A note on (how to read) this piece (a prologue):
This essay/long poem/meandering treatise—words rolled into a boulder which now you must roll up that long hill of attention and boredom, was (is) written [more actually performed] while the author [performer] is (was) feeling depressed, tired, and in bed. The show The Sopranos plays in the background. I have my own hill to push boulders up. You, too, I imagine. It is an attempt to stay close, to trace the outline of despair, which crawls around the subject. It was written while laying down in bed. It is despair performed—depression and language pushed up the mountain (only to roll back down). The author attempts to stay close, but these etchings and words are only traces of traces*, traces of traces you trace with your eyes, but by now, the moment of reading, I have already gone, and what is left on the page is only the absence of my own presence, and now you must confront your own absent presence (if that is, you are still reading). I feel this separation between us: You reach out, and I am only trace. I reach to you through word, and you, too, are only trace, an idea in my head, a specter of past and future reading this, perhaps, too, in bed? And just like that, the boulder rolls—rolls all the way back down the hill. So we start again.

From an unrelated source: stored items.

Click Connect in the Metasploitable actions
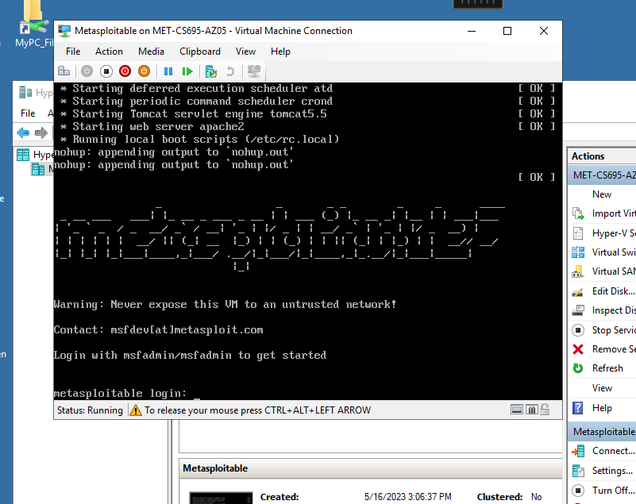Viewport: 636px width, 504px height. tap(611, 451)
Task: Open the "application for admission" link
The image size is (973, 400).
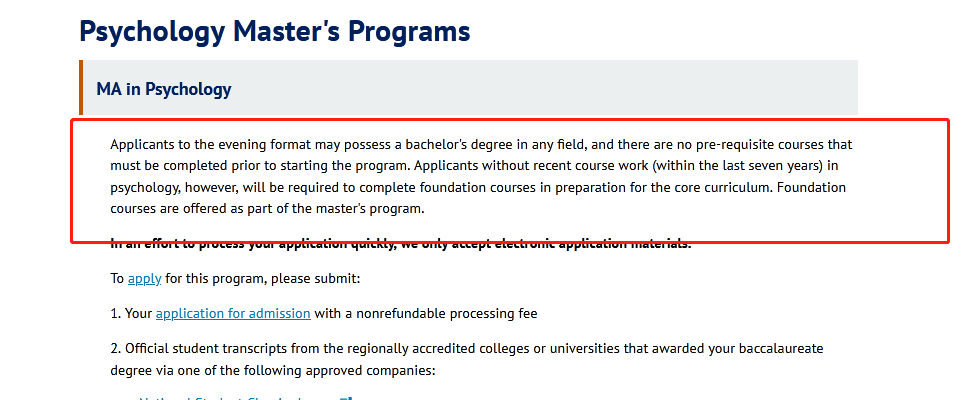Action: pos(233,314)
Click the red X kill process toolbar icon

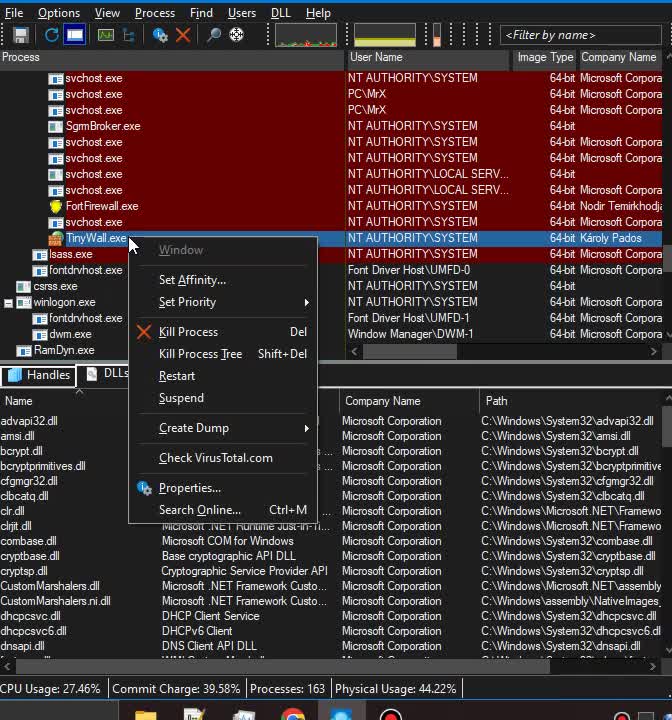click(183, 35)
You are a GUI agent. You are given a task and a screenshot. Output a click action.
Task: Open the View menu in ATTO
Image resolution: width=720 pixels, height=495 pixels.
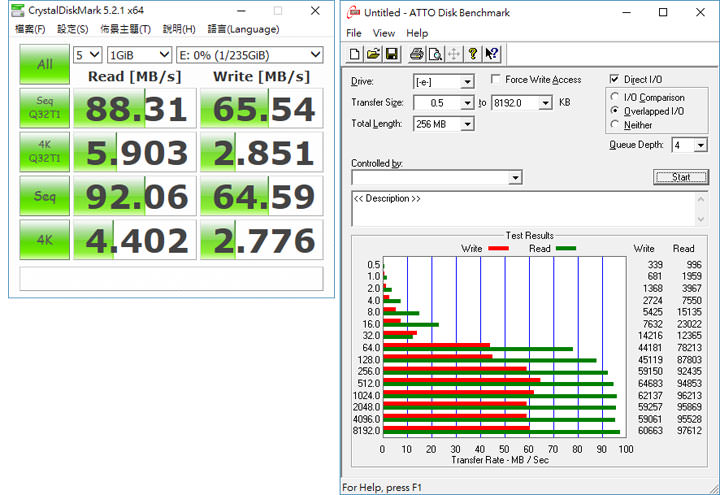[x=384, y=33]
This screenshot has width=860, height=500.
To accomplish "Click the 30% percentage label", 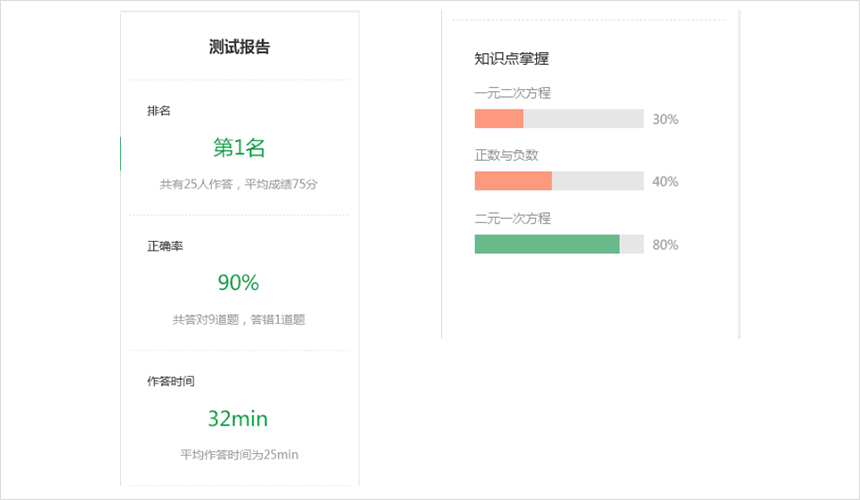I will (x=665, y=119).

[*Derrida, that great philosopher of deconstruction gives us the idea of the trace. I’ll leave it there. It’s a bit tough to read Derrida when you are depressed. Basically, the trace is the trace of a trace—as in there are no originary marks, just traces upon traces within the trace of the trace (see what I mean? Oof.). ].
Title: A Really Long Poem in the Form of Pushing A Boulder Uphill.
Alternate Title: The Boulder Rolls Back Down.
How do we even begin to ask for help these days? Justin Bieber posts on Instagram that he is struggling and needs help. I see it through a screen. Touching only machine my finger touches his face. Does he get help? Does he feel better? 4,840,811 people like his photo. Maybe that helps. I touch the machine again. He might already be feeling better. The trace of a trace. I scroll onward and he goes back to pushing his own boulder—uphill uphill uphill then down down down.
Have you been there? To that wild land of the impossible? Anne Sexton, in a poem, writes “Depression is boring, I think / And I would do better to make / some soup and light up the cave.” But, also, she did not make it out and tired of pushing that boulder, took her own life. I am visiting this land of the impossible currently and visiting hard, the kind of visit where you bring so much stuff your hosts start to get nervous, passing looks back and forth with their spouse and asking in a slightly high pitched voice, “So how long do you plan on staying?”
“Hell if I know.”
The possibility of life is hemmed in by impossibility (this is what Sisyphus knew, how he found his work, how Camus imagines him to be happy). As I type this my fingers are languid—depression slows the blood—freezes the joints—ages you swiftly, swiftly enough to notice as you stare into the mirror. The thoughts arrive to the page garbled and rotten too soon. The time the words finally arrive is an arrival of a moment already past. When Hamlet proclaims “time is out of joint,” you know it is not time but yourself which is disjointed, ontologically arriving either too fast or too slow, and the bones break as it crashes into the clock, the boulder—all of which must be rolled up that hill—but you just can’t quite get the timing right, and it all rolls over on top of you. Maybe it, too, took Sisyphus awhile, awhile to get the hang of eternal punishment.
All I can do is to sketch out the landscape of despair etched into the back of my eyelids, the tracks my boulder makes. I wish I could do more. The moment I almost get anywhere or tell you anything the boulder starts to roll back downhill. The landscape of darkness I observe from behind delicate, almost transparent flesh is punctuated by the blue light of screens, peeling open consciousness. They say this kind of light is not good for you. Doesn’t help you sleep. Keeps you up. Keeps you pushing boulders uphill, even in sleep. Over The Sopranos playing on a loop I fall asleep. I do not sleep well. It’s hard when the boulder gets the best of you. Right when that rock reaches the very tippy top of the mountain I wake and see it there, beside my feet, at the sinking of the very bottom.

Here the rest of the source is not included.